This week the Chicago Blackhawks announced the contract extensions of goaltender Corey Crawford and defenseman Niklas Hjalmarsson. Crawford signed for 6 years with an annual cap hit of $6 million. Hjalmarsson signed for 5 years with an annual hit of $4.1 million.
This, combined with the signing of forward Bryan Bickell for 4 years with a cap hit of $4 million per year shows the Blackhawks have a commitment to keeping the current Championship squad intact. This is very good news for fans of the Hawks.

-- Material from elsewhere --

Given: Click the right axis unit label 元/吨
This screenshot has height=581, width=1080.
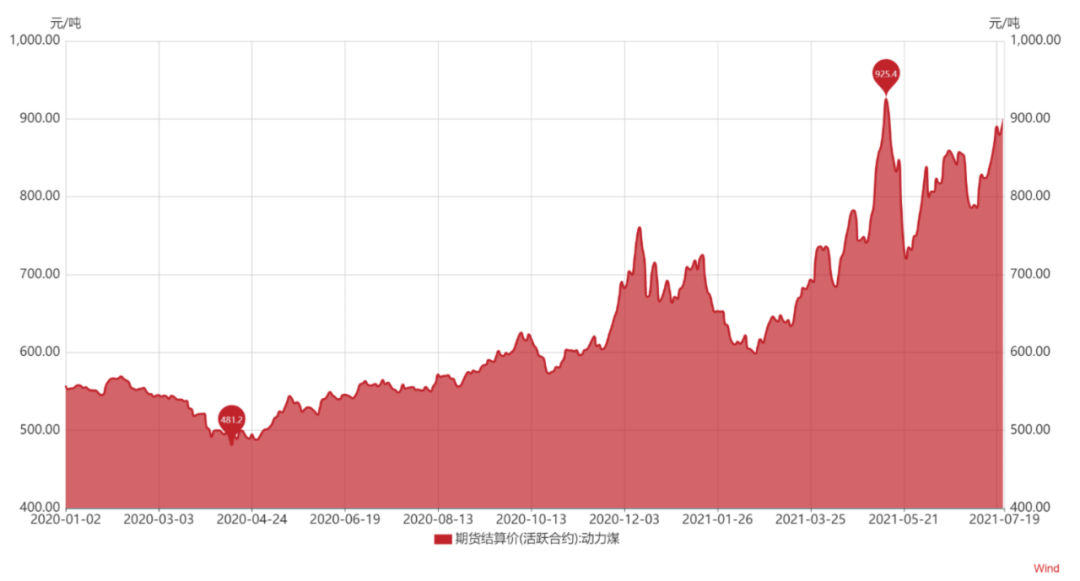Looking at the screenshot, I should tap(1004, 22).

GM Stan Bowman was able to get all these deals signed without having to overpay. Bickell’s $16 million deal means he left an awful lot of money on the table. Given the deals to other power forwards like Nathan Horton and David Clarkson, Bickell probably left at least $15 million on the table, based on the money and years those forwards got. Hjalmarsson is still not even in the top 30 defensemen in the NHL, based on current salaries. By this time next season he might not even be in the Top 50.
Blackhawks fans are wincing over the size and length of the Crawford deal. But the simple fact of the matter is that based on what other goaltenders around the league are making, he still barely cracks the top third of starters, while being a 28-year-old with a Jennings Trophy and Stanley Cup, and was robbed of a Conn Smythe Trophy. Also, he’ll most likely add an Olympic medal to his trophy case by the time his extension kicks in.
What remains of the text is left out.